(Rows on finding words and elements)

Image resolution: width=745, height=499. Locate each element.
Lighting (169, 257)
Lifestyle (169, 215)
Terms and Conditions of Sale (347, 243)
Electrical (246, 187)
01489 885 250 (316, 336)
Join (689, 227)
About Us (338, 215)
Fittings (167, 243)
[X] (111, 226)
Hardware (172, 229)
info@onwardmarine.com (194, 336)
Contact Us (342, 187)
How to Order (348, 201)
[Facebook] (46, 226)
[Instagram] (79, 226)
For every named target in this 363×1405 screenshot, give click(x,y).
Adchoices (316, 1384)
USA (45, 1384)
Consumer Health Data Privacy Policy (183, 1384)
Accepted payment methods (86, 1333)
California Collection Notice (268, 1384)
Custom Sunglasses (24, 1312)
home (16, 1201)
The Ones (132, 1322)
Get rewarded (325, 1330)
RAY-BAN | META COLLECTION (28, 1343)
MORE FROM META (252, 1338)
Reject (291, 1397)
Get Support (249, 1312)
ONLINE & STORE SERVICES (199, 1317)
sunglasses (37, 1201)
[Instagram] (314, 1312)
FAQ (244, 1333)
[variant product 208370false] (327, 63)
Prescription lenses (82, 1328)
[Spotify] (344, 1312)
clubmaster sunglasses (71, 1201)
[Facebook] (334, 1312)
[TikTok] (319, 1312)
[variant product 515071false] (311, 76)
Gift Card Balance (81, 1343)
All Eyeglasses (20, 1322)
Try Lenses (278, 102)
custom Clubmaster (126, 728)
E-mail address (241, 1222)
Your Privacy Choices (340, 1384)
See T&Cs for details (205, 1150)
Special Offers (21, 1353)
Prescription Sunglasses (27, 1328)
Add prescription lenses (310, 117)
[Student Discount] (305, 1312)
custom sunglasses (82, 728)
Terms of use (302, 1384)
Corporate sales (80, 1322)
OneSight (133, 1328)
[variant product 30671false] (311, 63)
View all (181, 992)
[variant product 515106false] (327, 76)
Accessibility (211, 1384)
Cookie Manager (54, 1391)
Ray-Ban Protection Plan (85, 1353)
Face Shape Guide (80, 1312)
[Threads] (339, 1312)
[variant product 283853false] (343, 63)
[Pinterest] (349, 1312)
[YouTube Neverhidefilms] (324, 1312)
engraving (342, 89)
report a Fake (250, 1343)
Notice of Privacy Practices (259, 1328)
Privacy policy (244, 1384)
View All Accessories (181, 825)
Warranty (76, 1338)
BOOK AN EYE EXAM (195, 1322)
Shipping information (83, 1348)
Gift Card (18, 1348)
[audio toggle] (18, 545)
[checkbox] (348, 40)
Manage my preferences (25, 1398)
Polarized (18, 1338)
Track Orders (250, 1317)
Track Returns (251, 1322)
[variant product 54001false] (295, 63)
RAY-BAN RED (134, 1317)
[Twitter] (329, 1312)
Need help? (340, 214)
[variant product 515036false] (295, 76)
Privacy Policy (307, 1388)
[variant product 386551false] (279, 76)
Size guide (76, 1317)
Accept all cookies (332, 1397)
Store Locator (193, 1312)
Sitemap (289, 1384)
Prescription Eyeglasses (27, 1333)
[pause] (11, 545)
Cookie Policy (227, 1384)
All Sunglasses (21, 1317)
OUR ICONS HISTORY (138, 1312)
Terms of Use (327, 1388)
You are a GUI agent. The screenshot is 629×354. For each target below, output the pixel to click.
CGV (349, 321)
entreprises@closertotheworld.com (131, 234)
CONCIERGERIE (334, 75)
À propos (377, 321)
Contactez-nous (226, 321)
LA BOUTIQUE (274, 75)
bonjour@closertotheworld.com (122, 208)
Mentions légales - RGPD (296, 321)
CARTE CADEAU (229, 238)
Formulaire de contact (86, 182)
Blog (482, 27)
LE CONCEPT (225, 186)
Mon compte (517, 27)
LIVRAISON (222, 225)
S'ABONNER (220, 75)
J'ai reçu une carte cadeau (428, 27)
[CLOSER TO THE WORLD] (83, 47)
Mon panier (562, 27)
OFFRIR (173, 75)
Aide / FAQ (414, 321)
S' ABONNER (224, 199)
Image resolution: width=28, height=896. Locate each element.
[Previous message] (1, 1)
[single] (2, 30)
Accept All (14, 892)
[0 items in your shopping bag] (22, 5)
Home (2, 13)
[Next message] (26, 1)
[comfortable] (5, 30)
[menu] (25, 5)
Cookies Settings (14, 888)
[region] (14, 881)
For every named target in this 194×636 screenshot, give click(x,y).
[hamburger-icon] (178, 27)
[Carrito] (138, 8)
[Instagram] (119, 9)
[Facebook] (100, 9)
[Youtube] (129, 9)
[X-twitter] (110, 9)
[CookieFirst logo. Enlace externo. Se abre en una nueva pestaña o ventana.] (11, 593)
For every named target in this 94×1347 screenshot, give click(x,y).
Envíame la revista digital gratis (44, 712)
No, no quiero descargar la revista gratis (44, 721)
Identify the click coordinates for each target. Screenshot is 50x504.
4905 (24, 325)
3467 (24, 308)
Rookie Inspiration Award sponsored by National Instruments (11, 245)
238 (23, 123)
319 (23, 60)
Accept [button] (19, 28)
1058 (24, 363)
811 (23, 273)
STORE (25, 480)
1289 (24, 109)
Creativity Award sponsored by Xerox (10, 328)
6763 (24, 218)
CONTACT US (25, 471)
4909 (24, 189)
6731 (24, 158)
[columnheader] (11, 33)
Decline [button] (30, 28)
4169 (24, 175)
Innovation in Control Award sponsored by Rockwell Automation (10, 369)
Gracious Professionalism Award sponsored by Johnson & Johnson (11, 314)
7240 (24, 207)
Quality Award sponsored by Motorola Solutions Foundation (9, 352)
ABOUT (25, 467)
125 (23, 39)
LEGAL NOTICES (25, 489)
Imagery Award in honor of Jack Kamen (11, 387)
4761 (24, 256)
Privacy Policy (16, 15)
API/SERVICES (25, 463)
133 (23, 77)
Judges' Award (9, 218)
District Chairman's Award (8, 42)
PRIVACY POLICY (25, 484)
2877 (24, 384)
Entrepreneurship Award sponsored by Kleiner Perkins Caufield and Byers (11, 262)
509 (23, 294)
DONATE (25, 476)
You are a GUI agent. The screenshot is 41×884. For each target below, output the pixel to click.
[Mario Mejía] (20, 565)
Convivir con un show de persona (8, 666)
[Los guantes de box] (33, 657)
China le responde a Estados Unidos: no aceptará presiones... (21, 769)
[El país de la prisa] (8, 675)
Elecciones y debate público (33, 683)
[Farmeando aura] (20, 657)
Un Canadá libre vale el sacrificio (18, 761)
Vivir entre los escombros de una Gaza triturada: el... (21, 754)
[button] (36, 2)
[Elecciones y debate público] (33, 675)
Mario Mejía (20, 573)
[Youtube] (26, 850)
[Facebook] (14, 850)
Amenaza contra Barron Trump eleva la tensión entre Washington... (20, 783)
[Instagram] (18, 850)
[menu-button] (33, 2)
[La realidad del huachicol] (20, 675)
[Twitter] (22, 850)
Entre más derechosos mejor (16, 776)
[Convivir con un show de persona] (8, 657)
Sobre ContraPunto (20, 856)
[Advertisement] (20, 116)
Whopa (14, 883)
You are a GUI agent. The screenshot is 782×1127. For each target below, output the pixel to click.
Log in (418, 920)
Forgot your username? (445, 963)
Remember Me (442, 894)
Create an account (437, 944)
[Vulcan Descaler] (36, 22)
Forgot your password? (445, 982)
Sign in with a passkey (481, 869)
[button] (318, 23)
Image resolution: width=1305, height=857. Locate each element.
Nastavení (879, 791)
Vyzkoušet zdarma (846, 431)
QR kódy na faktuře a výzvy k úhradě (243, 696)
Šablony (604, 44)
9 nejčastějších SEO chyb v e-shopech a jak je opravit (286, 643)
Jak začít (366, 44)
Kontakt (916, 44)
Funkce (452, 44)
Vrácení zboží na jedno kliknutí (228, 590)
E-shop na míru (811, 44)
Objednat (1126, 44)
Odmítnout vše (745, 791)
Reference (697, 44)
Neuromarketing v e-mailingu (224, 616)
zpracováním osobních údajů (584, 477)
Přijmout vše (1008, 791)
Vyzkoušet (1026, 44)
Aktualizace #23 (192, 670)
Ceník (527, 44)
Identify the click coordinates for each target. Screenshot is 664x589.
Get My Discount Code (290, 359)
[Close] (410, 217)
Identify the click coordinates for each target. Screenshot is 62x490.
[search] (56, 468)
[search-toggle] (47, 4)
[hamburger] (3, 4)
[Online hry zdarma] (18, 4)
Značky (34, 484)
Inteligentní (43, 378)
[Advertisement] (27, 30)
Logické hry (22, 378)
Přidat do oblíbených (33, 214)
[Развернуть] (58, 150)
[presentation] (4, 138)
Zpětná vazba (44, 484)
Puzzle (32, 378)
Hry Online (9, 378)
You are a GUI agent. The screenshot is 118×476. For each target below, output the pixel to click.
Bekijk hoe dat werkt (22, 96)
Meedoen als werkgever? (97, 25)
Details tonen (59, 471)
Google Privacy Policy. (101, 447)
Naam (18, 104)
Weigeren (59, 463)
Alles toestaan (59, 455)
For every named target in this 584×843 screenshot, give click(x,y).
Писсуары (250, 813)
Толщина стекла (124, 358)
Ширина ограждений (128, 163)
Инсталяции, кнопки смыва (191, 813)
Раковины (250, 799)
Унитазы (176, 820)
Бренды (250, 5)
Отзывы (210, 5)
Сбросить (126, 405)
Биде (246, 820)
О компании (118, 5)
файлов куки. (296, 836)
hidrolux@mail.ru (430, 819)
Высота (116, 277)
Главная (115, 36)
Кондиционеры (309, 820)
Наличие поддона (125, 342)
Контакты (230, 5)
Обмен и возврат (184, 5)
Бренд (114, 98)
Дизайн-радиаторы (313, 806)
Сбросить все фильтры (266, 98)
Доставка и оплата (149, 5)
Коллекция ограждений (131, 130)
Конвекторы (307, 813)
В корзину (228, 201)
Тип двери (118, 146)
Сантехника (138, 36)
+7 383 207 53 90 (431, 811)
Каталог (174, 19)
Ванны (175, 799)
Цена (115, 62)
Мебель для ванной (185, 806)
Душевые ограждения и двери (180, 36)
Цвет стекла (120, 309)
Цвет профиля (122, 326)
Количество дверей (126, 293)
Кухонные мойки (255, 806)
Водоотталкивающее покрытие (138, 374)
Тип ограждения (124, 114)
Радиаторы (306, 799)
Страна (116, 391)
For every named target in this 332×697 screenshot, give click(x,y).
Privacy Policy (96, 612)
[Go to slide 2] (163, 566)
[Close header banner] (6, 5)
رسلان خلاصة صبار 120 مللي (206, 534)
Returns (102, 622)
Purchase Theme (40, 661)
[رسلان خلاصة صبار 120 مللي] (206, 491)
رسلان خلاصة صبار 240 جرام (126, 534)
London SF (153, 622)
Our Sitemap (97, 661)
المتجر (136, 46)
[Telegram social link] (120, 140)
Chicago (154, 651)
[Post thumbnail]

What to work on: Reproduce the rows from the line with "You are a GUI agent. The screenshot is 629×354." up to and including the line with "Mon compte (517, 27)", leaving every request line unchanged and multiplying each coordinate in the answers by 0.35, rounded to the nearest whole number with halves rounded up.

The output:
You are a GUI agent. The screenshot is 629×354. For each target below, output the pixel to click.
CGV (122, 112)
entreprises@closertotheworld.com (46, 82)
CONCIERGERIE (117, 26)
À propos (132, 112)
Contactez-nous (79, 112)
LA BOUTIQUE (96, 26)
bonjour@closertotheworld.com (43, 73)
Mentions légales - RGPD (104, 112)
CARTE CADEAU (80, 83)
Formulaire de contact (30, 64)
Blog (169, 9)
LE CONCEPT (79, 65)
Mon compte (181, 9)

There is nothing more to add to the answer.